Using a Bath Fan to Equalize Room Temperatures

A little math clarifies why this approach usually doesn’t work

If you want to use a bath fan to reduce room-to-room temperature imbalances, your house needs a high-performance envelope, and you'll need a powerful fan. Carl Seville, a consultant in Decatur, Ga., uses a 190-cfm exhaust fan to send conditioned air from a room with a ductless minisplit to an adjacent room with no minisplit. This approach only works in a home with a low rate of air leakage, above average insulation details, and high-performance windows.
Image Credit: Carl Seville

On Lakesideca Advisor, readers regularly ask questions about room-to-room temperature imbalances — the type of imbalances that may occur when a home has a point-source heater like a ductless minisplit or a wood stove. Here’s a typical question: “I’d like to install a bathroom fan to move air from a warm room to a cool room. Will this approach be enough to equalize the temperatures between the two rooms?”
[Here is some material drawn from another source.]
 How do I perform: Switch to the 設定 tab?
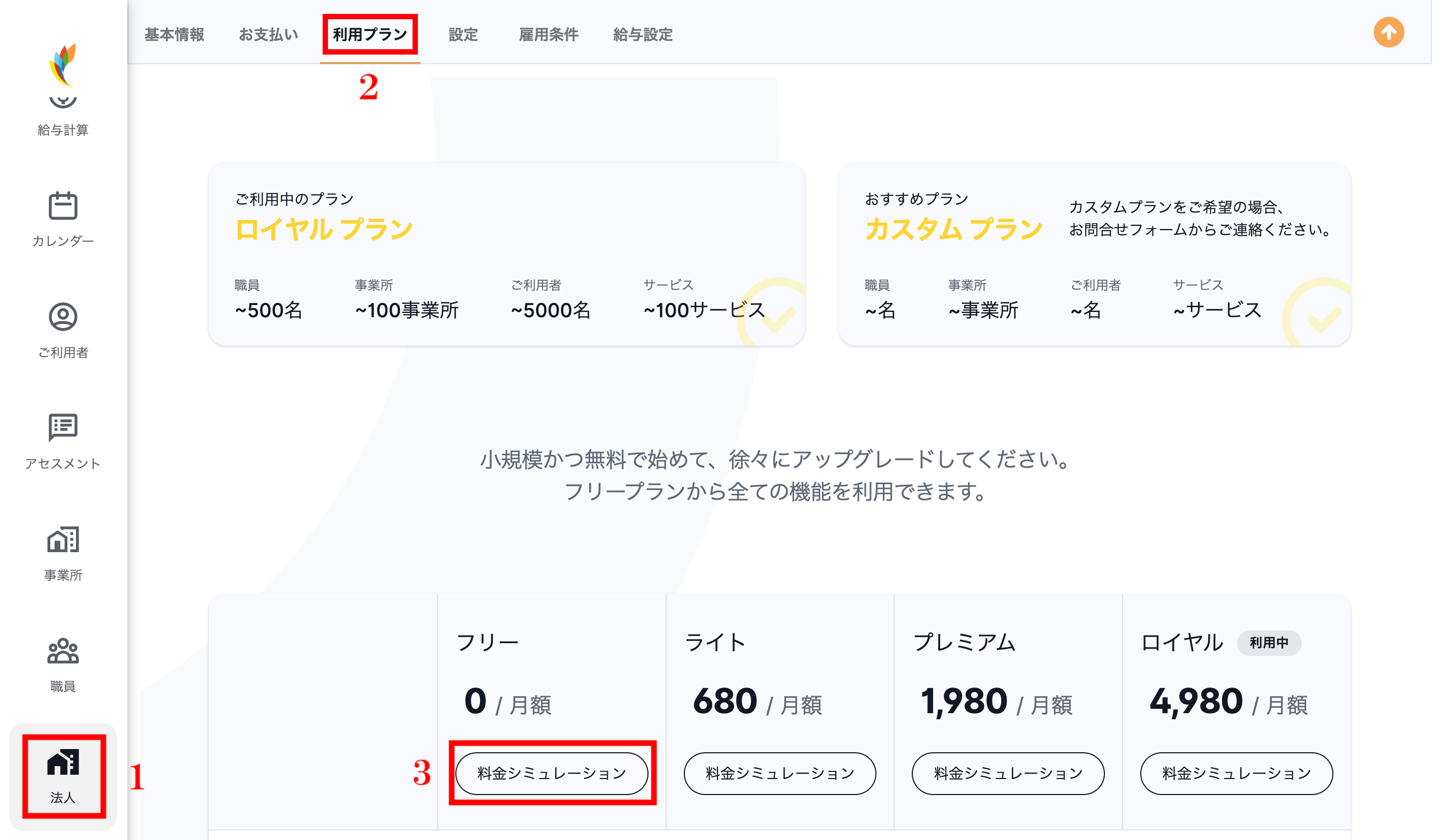(x=463, y=34)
Scott Gibson did a good job summarizing one such discussion in his Q&A Spotlight article, “Can Bathroom Fans Be Used to Distribute Heat?” But there’s more to say on the issue. In this article, I hope to thoroughly address this topic, once and for all.

We can approach this question by breaking it down into parts:

Wall and window specifications matter

How much heat is lost through the exterior walls and windows of any particular room on a cold night? To answer the question for a specific room, we need to know the area of the exterior walls, the area of the windows, and the relevant R-values (or U-factors).
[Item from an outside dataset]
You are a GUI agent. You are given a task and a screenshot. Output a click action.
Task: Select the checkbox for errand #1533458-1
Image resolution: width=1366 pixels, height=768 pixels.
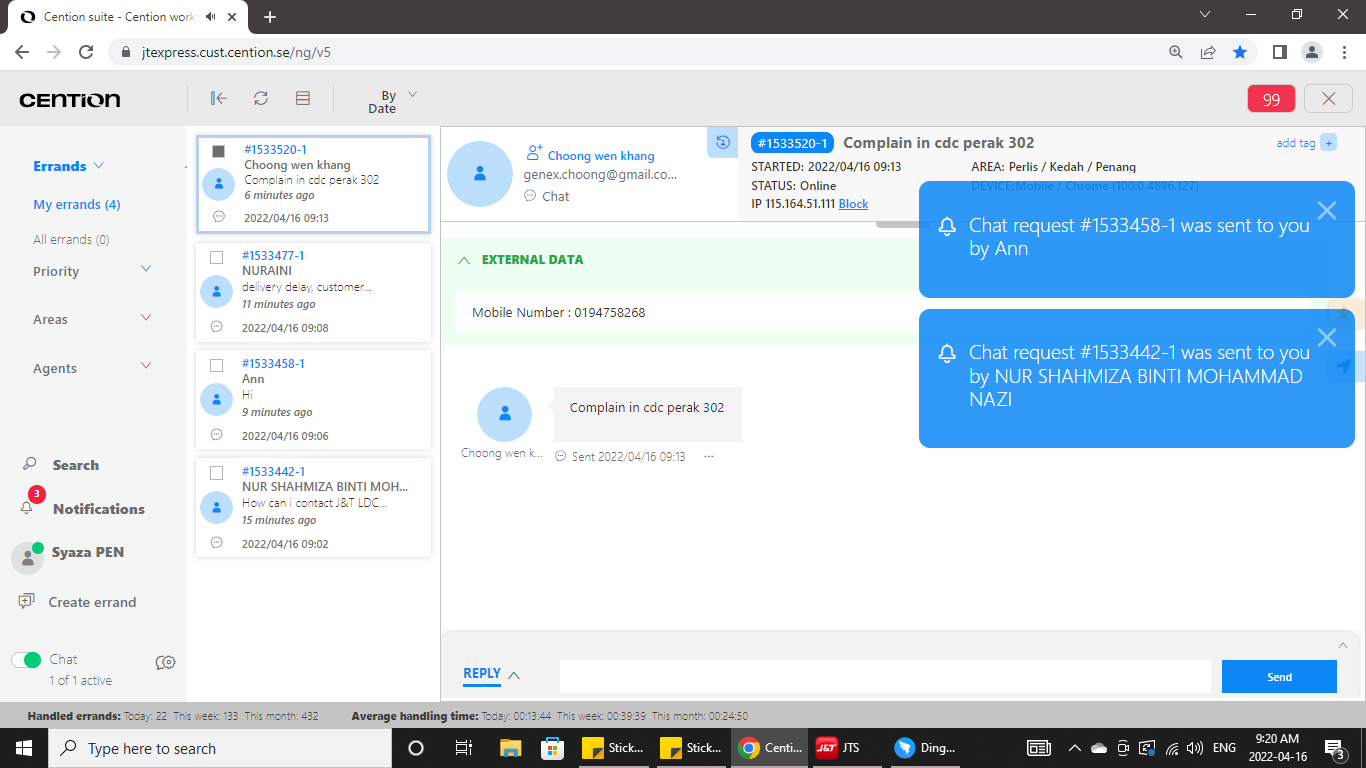pyautogui.click(x=217, y=365)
The exterior wall area for a typical bedroom might range from about 80 square feet (for a small bedroom with one exterior wall) to 220 square feet (for a large bedroom with two exterior walls).

The R-value of an exterior wall might range from R-16 (for a poorly insulated wall) to R-40 (for a superinsulated wall). To determine U-factor, we use the formula U=1/R. So an R-16 wall has a U-factor of about 0.062, while an R-40 wall has a U-factor of 0.025.

The window area for a typical bedroom might range from 6 square feet (for a bedroom with one small window) to 45 square feet (for a bedroom with three…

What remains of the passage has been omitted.